When you say, "go into neuroscience", what do you mean? Neuroscience is an academic discipline, not a job sector. If you want to go into academia, you would need to get a PhD (and possibly a masters along the way). You can do a PhD in neuroscience after a medical degree, but neither is exactly "being in work". There are some NHS BMS type roles in clinical neurophysiology (as an allied heath profession, rather than medical specialty) I believe, but these would probably expect an appropriate accredited undergraduate course and then structured training scheme.
Clinical psychology is another thing altogether, but my understanding is normally you need a BPS accredited undergraduate course, plus a masters and/or DClinPsych afterwards, or to go into a structured training scheme (maybe both?). Either way, it's unlikely to be much different in terms of experiences than medicine -> foundation -> specialty training except in the subject specific content. You're still going to need to do a lot of academic work and academic style training while working (and quite possibly some rather boring generalist work before you specialise more).

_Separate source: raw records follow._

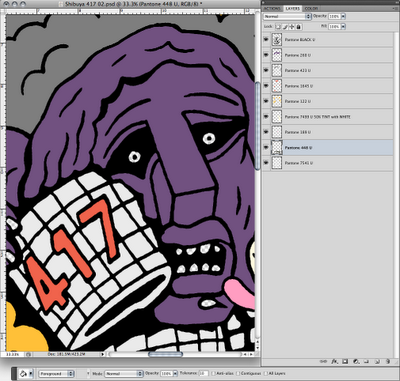Toggle lock position move icon
Viewport: 400px width, 381px height.
click(x=292, y=27)
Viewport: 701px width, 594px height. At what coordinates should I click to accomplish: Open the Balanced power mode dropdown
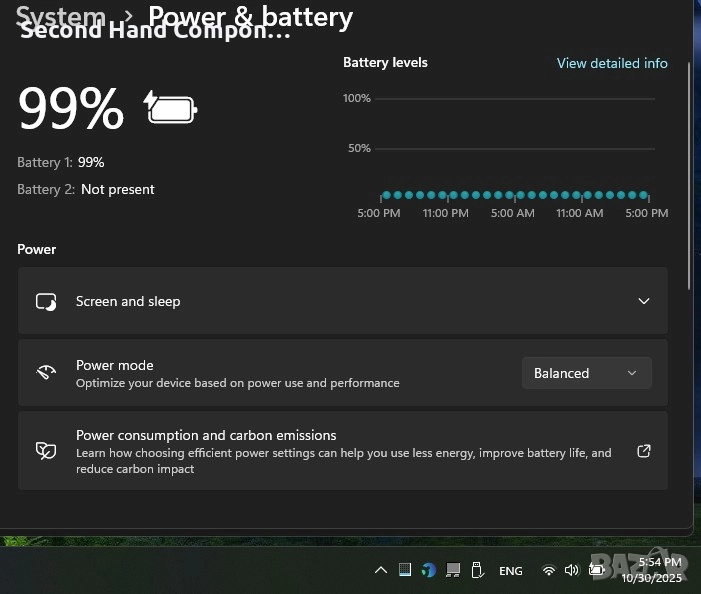click(x=586, y=373)
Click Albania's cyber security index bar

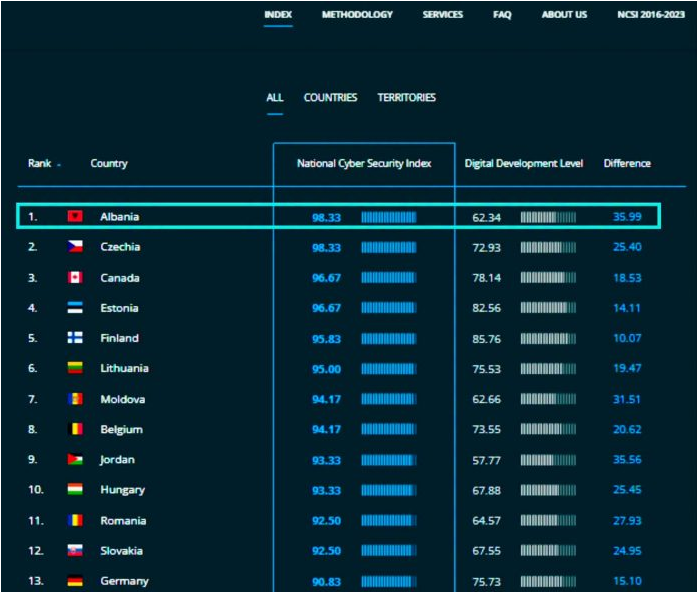point(389,217)
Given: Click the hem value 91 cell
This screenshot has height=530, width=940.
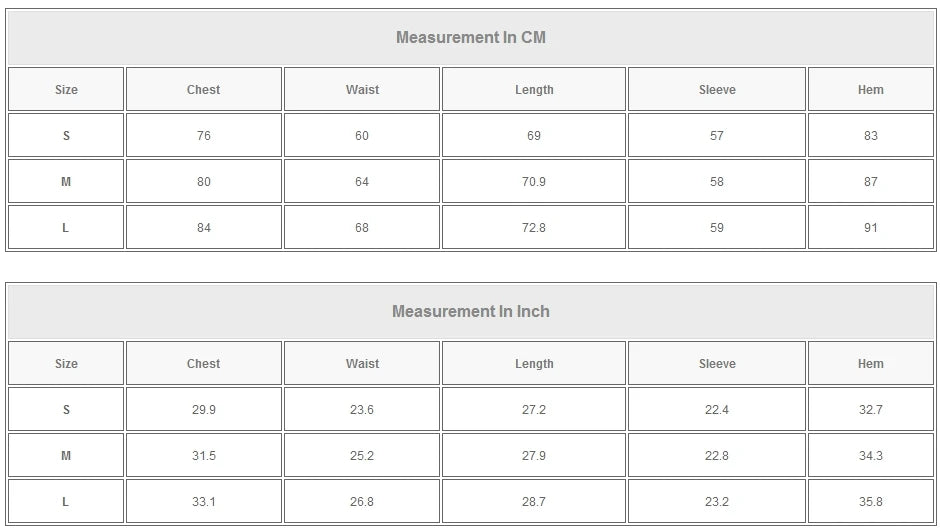Looking at the screenshot, I should point(870,228).
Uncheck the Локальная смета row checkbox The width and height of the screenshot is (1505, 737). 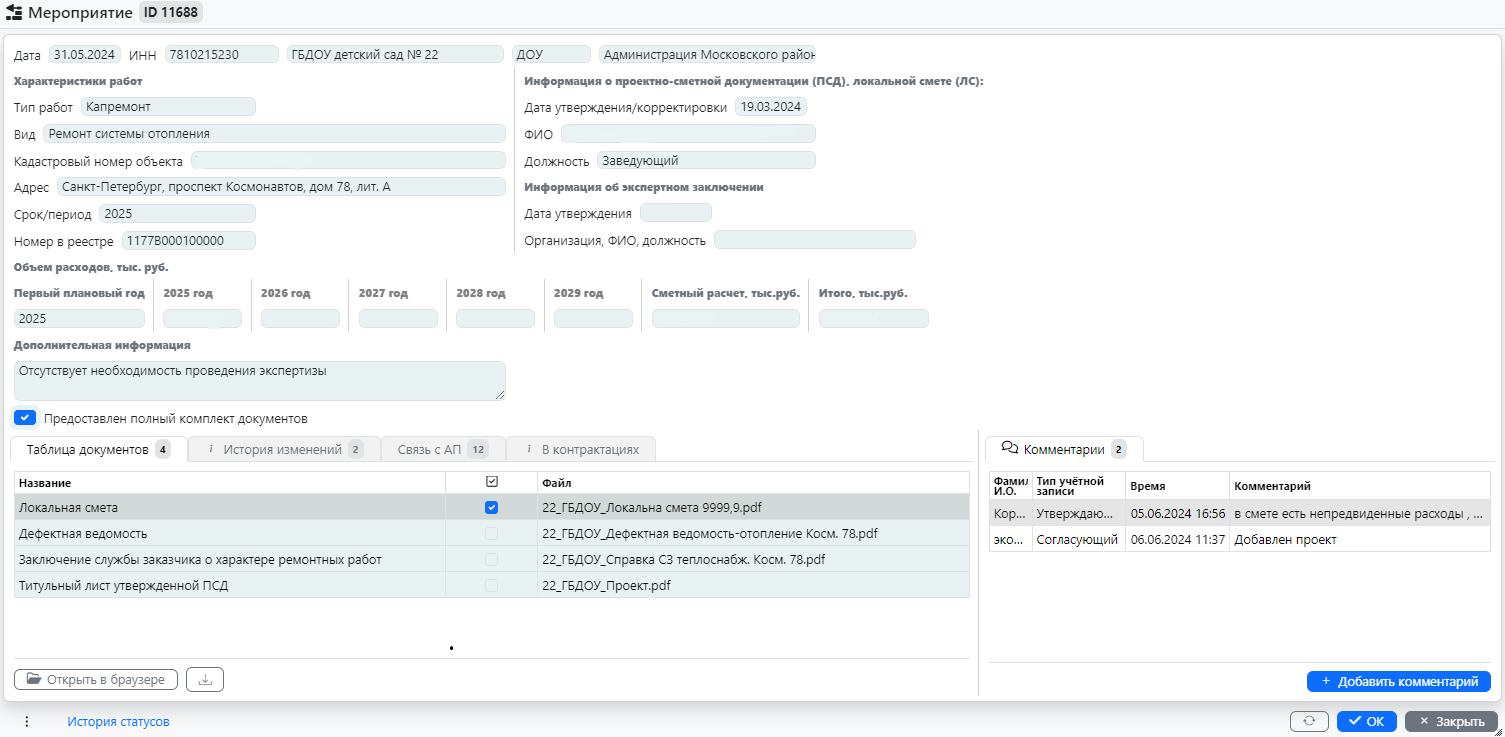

I think in both cases, you aren't really getting what you want from it; you're going to be going from 3-4 years remaining of your MBBS (2-3 of which will be clinical and possibly more engaging for you), to a 3-4 year BA/BSc + MSc/MA, or an MSci undergrad masters course, and/or a PhD or clinical doctorate (3-4 years again), plus some kind of structured training period (like you would have after graduating from medicine, although quite possibly more competitive to get into and with lower pay...). It's probably going to take a similar period of time to qualify in either of those non-medical areas as in a medical analogue of those (e.g. neurology, clinical neurophysiology, psychiatry - the latter probably being the shortest option).
might have some thoughts, since neuroscience is sort of an academic parallel to neurology in some respects (I think?). However I would note, I think ecolier has noted that they're changing the training for physicianly specialties to have a 3 year post foundation core training period, from 2, before higher specialty training. This might be even less appealing on the medicine front, although as above I don't think in terms of time frames it's much different than the alternatives realistically.